Tokenized Real-World Assets Hit Record $28.9B in May

N.R. Finch
Published 2026-06-16About 9 min read

Tokenized real-world assets (RWA) reached $28.9 billion in May — a tenth consecutive monthly record — then pushed past $32 billion by mid-June. Ethereum, Solana and XRPL each dominate a different niche, yet all three share the same structural weakness: network activity does not reliably lift their native token prices.

01

$28.9 billion to $16 trillion — what story is this market telling?
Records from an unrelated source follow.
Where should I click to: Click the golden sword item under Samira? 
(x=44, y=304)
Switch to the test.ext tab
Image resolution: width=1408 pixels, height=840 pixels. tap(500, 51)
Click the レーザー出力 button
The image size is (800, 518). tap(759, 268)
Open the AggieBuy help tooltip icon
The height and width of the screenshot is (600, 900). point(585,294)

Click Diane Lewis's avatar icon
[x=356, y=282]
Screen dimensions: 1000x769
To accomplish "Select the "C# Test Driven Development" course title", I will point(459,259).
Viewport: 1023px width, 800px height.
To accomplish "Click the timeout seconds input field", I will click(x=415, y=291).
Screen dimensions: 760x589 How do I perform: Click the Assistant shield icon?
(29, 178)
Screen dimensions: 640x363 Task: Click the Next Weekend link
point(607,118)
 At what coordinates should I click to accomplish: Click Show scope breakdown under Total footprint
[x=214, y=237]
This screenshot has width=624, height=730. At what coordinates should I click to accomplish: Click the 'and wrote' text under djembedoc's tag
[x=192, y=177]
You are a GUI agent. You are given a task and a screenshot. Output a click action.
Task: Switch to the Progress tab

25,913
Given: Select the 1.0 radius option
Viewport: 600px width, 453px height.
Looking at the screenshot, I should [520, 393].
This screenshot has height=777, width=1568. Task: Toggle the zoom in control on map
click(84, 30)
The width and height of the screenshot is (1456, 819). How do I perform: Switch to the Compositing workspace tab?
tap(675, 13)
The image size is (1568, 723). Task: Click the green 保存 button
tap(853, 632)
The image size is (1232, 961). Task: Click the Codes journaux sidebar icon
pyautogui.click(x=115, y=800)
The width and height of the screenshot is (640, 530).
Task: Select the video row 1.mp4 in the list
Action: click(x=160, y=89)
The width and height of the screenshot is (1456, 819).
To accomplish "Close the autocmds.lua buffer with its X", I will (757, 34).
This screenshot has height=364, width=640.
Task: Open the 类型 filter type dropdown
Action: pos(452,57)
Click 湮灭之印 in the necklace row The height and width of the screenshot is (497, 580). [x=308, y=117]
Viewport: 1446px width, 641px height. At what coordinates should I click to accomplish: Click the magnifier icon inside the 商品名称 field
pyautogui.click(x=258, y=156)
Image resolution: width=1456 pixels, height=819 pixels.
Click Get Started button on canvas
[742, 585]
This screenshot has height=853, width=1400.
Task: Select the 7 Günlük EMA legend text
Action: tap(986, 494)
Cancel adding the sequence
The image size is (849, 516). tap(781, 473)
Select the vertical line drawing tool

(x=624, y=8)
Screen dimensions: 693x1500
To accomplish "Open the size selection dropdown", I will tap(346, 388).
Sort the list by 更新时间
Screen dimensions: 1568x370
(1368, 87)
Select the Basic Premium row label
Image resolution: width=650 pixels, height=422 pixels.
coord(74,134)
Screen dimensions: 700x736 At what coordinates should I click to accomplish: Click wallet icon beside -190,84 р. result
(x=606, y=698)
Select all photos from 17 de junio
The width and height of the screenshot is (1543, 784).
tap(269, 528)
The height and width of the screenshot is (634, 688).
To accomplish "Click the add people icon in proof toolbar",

RWA — turning stocks, government bonds and real estate into digital tokens on a blockchain — hit $28.9 billion in May and crossed $32 billion by mid-June.
Boston Consulting Group (BCG) projects the market will reach $16 trillion by 2030.
This means → if the forecast holds, the sector needs to grow roughly 500× in four years. It is still very early.
02

Ethereum holds half the market — what gives it that grip?

Ethereum hosts over $16 billion in tokenized assets, roughly half the global total.
The moat is stablecoin liquidity: about $169 billion in stablecoins sit on Ethereum, making it the default settlement layer for institutional tokenized-asset trades.
In plain terms = the money is already on this chain. Moving it is expensive, so latecomers struggle to peel that capital away.
03

Why is Solana winning in tokenized equities?

Solana's tokenized-asset base is $2.9 billion — far smaller than Ethereum's — yet it leads in tokenized equities, a niche that turns traditional stocks into on-chain tokens for trading.
Over the past 30 days, on-chain tokenized equities grew 23% to $1.8 billion; Solana's low fees and high throughput give it an edge over similarly sized rivals in this segment.
This means → Solana is not contesting Ethereum's broad base. It uses speed and cost to carve out the high-frequency, smaller-ticket equity-token niche.
04

XRPL is shrinking — why does it still matter?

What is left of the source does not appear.